-- The input --
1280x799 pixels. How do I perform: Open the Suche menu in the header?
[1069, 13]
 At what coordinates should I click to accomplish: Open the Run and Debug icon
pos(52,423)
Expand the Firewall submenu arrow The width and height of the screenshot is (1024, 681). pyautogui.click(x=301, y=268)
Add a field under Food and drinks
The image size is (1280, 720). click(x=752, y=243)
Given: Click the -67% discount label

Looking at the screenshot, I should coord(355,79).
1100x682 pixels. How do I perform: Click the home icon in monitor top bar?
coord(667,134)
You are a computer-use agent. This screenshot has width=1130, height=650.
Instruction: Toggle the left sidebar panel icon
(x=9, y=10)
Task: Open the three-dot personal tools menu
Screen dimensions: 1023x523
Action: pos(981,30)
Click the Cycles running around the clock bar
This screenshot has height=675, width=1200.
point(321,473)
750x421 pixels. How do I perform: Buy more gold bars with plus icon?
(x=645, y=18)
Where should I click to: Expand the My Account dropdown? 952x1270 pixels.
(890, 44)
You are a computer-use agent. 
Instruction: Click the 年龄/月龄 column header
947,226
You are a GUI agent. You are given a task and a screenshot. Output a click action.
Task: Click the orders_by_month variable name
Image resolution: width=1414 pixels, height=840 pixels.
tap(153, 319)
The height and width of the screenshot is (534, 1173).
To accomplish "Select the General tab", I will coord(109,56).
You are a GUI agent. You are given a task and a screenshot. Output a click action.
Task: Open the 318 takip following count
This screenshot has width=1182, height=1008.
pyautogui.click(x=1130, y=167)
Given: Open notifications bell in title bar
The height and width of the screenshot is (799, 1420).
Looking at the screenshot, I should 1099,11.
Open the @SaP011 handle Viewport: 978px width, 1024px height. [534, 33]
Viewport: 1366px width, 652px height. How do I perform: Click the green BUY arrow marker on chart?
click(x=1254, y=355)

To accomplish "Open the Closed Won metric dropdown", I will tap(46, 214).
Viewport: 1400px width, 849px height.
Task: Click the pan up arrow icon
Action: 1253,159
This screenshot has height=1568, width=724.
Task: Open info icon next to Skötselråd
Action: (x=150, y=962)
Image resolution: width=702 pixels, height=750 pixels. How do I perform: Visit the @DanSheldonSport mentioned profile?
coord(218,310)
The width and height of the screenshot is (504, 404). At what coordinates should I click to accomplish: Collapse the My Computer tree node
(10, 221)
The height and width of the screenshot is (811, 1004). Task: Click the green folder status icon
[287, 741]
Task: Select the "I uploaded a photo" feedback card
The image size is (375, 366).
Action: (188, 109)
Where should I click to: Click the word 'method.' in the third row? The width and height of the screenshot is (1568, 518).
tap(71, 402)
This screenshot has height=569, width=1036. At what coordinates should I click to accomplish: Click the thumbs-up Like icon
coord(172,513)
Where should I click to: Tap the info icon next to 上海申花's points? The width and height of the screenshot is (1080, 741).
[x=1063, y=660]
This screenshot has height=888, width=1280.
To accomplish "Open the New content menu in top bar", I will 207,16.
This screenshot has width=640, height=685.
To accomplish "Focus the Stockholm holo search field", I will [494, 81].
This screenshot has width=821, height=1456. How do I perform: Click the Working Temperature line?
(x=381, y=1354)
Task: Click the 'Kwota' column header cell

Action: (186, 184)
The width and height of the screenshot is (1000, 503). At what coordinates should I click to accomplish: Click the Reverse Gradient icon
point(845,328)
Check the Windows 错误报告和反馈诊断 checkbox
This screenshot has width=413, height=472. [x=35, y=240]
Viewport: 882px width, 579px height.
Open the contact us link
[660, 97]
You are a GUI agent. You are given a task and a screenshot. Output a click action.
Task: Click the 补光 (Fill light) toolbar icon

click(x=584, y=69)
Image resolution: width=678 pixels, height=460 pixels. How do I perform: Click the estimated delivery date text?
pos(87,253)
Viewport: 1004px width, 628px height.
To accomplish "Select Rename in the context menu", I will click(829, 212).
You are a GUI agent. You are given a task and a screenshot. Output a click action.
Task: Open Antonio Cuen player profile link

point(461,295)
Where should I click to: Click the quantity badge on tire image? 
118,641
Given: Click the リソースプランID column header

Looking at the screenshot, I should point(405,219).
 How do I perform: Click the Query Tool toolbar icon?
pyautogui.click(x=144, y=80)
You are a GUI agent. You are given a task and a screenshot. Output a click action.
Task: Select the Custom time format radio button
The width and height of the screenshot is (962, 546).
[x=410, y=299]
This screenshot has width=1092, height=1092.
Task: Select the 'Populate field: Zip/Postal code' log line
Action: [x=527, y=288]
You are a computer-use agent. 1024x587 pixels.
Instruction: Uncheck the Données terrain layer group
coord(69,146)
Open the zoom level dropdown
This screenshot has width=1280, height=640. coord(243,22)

-- Exercise --
Repeat all of the entries above exactly.

-- Result of the task --
1280x799 pixels. How do I perform: Open the Suche menu in the header?
[1069, 13]
 At what coordinates should I click to accomplish: Open the Run and Debug icon
pos(52,423)
Expand the Firewall submenu arrow The width and height of the screenshot is (1024, 681). pyautogui.click(x=301, y=268)
Add a field under Food and drinks
The image size is (1280, 720). click(x=752, y=243)
Given: Click the -67% discount label

Looking at the screenshot, I should coord(355,79).
1100x682 pixels. How do I perform: Click the home icon in monitor top bar?
coord(667,134)
You are a computer-use agent. This screenshot has width=1130, height=650.
Instruction: Toggle the left sidebar panel icon
(x=9, y=10)
Task: Open the three-dot personal tools menu
Screen dimensions: 1023x523
Action: pos(981,30)
Click the Cycles running around the clock bar
This screenshot has height=675, width=1200.
point(321,473)
750x421 pixels. How do I perform: Buy more gold bars with plus icon?
(x=645, y=18)
Where should I click to: Expand the My Account dropdown? 952x1270 pixels.
(890, 44)
You are a computer-use agent. 
Instruction: Click the 年龄/月龄 column header
947,226
You are a GUI agent. You are given a task and a screenshot. Output a click action.
Task: Click the orders_by_month variable name
Image resolution: width=1414 pixels, height=840 pixels.
tap(153, 319)
The height and width of the screenshot is (534, 1173).
To accomplish "Select the General tab", I will coord(109,56).
You are a GUI agent. You are given a task and a screenshot. Output a click action.
Task: Open the 318 takip following count
This screenshot has width=1182, height=1008.
pyautogui.click(x=1130, y=167)
Given: Open notifications bell in title bar
The height and width of the screenshot is (799, 1420).
Looking at the screenshot, I should 1099,11.
Open the @SaP011 handle Viewport: 978px width, 1024px height. [534, 33]
Viewport: 1366px width, 652px height. How do I perform: Click the green BUY arrow marker on chart?
click(x=1254, y=355)

To accomplish "Open the Closed Won metric dropdown", I will tap(46, 214).
Viewport: 1400px width, 849px height.
Task: Click the pan up arrow icon
Action: 1253,159
This screenshot has height=1568, width=724.
Task: Open info icon next to Skötselråd
Action: (x=150, y=962)
Image resolution: width=702 pixels, height=750 pixels. How do I perform: Visit the @DanSheldonSport mentioned profile?
coord(218,310)
The width and height of the screenshot is (504, 404). At what coordinates should I click to accomplish: Collapse the My Computer tree node
(10, 221)
The height and width of the screenshot is (811, 1004). Task: Click the green folder status icon
[287, 741]
Task: Select the "I uploaded a photo" feedback card
The image size is (375, 366).
Action: (188, 109)
Where should I click to: Click the word 'method.' in the third row? The width and height of the screenshot is (1568, 518).
tap(71, 402)
This screenshot has height=569, width=1036. At what coordinates should I click to accomplish: Click the thumbs-up Like icon
coord(172,513)
Where should I click to: Tap the info icon next to 上海申花's points? The width and height of the screenshot is (1080, 741).
[x=1063, y=660]
This screenshot has height=888, width=1280.
To accomplish "Open the New content menu in top bar", I will 207,16.
This screenshot has width=640, height=685.
To accomplish "Focus the Stockholm holo search field", I will [494, 81].
This screenshot has width=821, height=1456. How do I perform: Click the Working Temperature line?
(x=381, y=1354)
Task: Click the 'Kwota' column header cell

Action: (186, 184)
The width and height of the screenshot is (1000, 503). At what coordinates should I click to accomplish: Click the Reverse Gradient icon
point(845,328)
Check the Windows 错误报告和反馈诊断 checkbox
This screenshot has width=413, height=472. [x=35, y=240]
Viewport: 882px width, 579px height.
Open the contact us link
[660, 97]
You are a GUI agent. You are given a task and a screenshot. Output a click action.
Task: Click the 补光 (Fill light) toolbar icon

click(x=584, y=69)
Image resolution: width=678 pixels, height=460 pixels. How do I perform: Click the estimated delivery date text?
pos(87,253)
Viewport: 1004px width, 628px height.
To accomplish "Select Rename in the context menu", I will click(829, 212).
You are a GUI agent. You are given a task and a screenshot. Output a click action.
Task: Open Antonio Cuen player profile link

point(461,295)
Where should I click to: Click the quantity badge on tire image? 
118,641
Given: Click the リソースプランID column header

Looking at the screenshot, I should point(405,219).
 How do I perform: Click the Query Tool toolbar icon?
pyautogui.click(x=144, y=80)
You are a GUI agent. You are given a task and a screenshot. Output a click action.
Task: Select the Custom time format radio button
The width and height of the screenshot is (962, 546).
[x=410, y=299]
This screenshot has width=1092, height=1092.
Task: Select the 'Populate field: Zip/Postal code' log line
Action: [x=527, y=288]
You are a computer-use agent. 1024x587 pixels.
Instruction: Uncheck the Données terrain layer group
coord(69,146)
Open the zoom level dropdown
This screenshot has width=1280, height=640. coord(243,22)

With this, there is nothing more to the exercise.